■ What is needed ■
Output the data from the start up to and including the line with "Describe the element" as a Markdown table with the columns Row and Line, leaving out blank lines.

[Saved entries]

<<<<

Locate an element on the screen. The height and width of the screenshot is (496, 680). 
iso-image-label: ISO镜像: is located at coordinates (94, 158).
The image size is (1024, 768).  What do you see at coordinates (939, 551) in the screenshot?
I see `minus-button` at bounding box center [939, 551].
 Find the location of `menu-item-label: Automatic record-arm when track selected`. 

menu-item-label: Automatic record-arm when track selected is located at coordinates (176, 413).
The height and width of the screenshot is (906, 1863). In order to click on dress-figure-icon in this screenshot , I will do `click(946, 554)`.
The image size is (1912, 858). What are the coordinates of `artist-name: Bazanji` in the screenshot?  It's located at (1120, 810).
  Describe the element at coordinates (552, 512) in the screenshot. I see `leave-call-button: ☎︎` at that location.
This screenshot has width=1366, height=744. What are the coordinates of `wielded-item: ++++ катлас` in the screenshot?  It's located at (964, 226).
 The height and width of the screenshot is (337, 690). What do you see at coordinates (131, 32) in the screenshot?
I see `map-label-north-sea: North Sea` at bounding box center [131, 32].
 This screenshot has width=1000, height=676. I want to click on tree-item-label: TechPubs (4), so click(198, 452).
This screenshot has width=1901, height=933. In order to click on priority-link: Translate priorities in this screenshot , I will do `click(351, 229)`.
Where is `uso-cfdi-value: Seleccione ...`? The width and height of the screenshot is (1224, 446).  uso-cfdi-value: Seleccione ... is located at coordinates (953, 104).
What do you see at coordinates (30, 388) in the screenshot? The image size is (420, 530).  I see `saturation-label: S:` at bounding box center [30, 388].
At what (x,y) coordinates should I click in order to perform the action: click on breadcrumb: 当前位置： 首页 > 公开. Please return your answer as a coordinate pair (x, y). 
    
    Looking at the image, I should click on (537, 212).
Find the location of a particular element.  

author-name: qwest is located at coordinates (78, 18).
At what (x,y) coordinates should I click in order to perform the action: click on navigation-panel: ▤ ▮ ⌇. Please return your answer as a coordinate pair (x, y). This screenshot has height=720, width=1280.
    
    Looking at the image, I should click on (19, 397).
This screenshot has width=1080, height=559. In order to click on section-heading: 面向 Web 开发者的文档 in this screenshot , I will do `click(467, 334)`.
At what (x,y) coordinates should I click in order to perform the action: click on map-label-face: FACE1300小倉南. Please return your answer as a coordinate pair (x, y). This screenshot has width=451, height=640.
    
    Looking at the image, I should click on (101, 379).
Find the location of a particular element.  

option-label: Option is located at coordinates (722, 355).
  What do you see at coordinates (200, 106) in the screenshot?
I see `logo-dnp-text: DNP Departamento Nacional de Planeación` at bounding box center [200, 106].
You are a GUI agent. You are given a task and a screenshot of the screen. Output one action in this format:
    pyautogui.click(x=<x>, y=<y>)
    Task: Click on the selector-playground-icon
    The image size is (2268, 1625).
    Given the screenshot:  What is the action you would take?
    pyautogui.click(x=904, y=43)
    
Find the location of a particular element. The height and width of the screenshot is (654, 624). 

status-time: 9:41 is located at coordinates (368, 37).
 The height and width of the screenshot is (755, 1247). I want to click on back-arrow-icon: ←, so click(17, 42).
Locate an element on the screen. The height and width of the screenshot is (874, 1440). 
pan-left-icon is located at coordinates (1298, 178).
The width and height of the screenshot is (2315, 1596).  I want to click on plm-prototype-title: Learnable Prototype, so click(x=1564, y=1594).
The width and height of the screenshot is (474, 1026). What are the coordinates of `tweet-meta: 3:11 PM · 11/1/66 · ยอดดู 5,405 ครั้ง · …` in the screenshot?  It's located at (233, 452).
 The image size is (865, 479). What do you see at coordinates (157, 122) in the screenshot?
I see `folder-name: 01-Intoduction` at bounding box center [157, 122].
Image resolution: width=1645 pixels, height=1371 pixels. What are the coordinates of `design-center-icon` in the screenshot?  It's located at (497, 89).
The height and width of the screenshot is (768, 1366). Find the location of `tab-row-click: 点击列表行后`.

>>>>

■ Written solution ■
| Row | Line |
|---|---|
| 1 | Locate an element on the screen. The height and width of the screenshot is (496, 680).  |
| 2 | iso-image-label: ISO镜像: is located at coordinates (94, 158). |
| 3 | The image size is (1024, 768).  What do you see at coordinates (939, 551) in the screenshot? |
| 4 | I see `minus-button` at bounding box center [939, 551]. |
| 5 |  Find the location of `menu-item-label: Automatic record-arm when track selected`.  |
| 6 | menu-item-label: Automatic record-arm when track selected is located at coordinates (176, 413). |
| 7 | The height and width of the screenshot is (906, 1863). In order to click on dress-figure-icon in this screenshot , I will do `click(946, 554)`. |
| 8 | The image size is (1912, 858). What are the coordinates of `artist-name: Bazanji` in the screenshot?  It's located at (1120, 810). |
| 9 |   Describe the element at coordinates (552, 512) in the screenshot. I see `leave-call-button: ☎︎` at that location. |